Яркий свет от лампы был не нужен – глаза все равно были закрыты. Тенишев представлял, как Даня кружит где-то рядом возле дома. Казалось, что звездное небо при этом поворачивается в обратную сторону.
Тенишев замирал за столом, он представлял, что закрытая дверь отделяет его от собственной жизни, непроизнесенных слов, осыпающихся беззвучно в темноте, как последние, спешащие к земле листья.
Однажды, чувствуя, что Даня где-то рядом, Тенишев толкнул дверь. Свежий воздух рванулся навстречу. Силуэт Дани угадывался на фоне светлеющего неба. Он повернулся, сделал шаг навстречу.

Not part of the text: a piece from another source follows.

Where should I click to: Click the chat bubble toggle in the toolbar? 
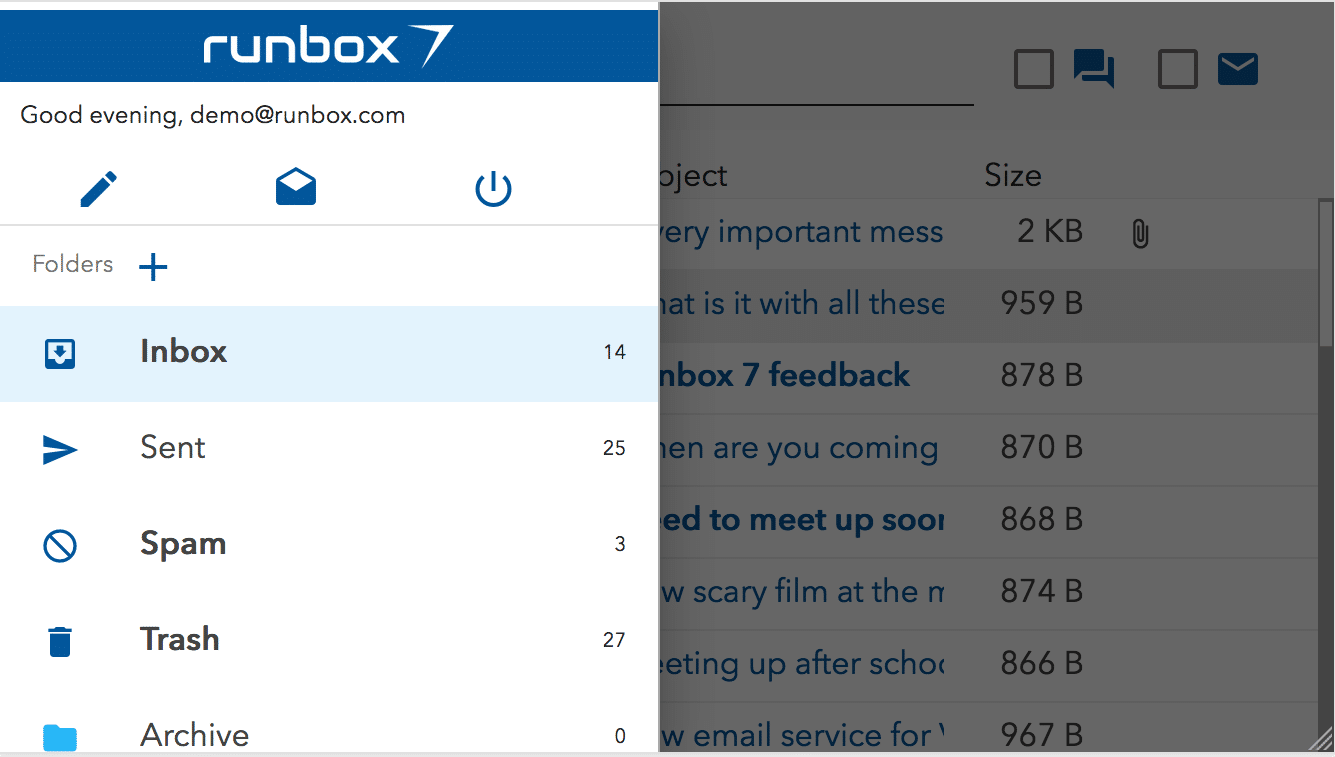1093,69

«Как похоже на странную дуэль с этим человеком, и как странно звучат его слова в темноте, – думал Тенишев, закрывая дверь. – Достаточно самому произнести вслух слово, и кажется, что ты до этого не существовал».
Утром, проснувшись с закрытыми глазами, Тенишев долго лежал и старался вспомнить, о чем же думал прошедшей ночью.
«Непроизносимые слова, – думал он с улыбкой, словно был счастлив в эту минуту. – И так будет продолжаться день за днем».
С умывальника мерно падали капли.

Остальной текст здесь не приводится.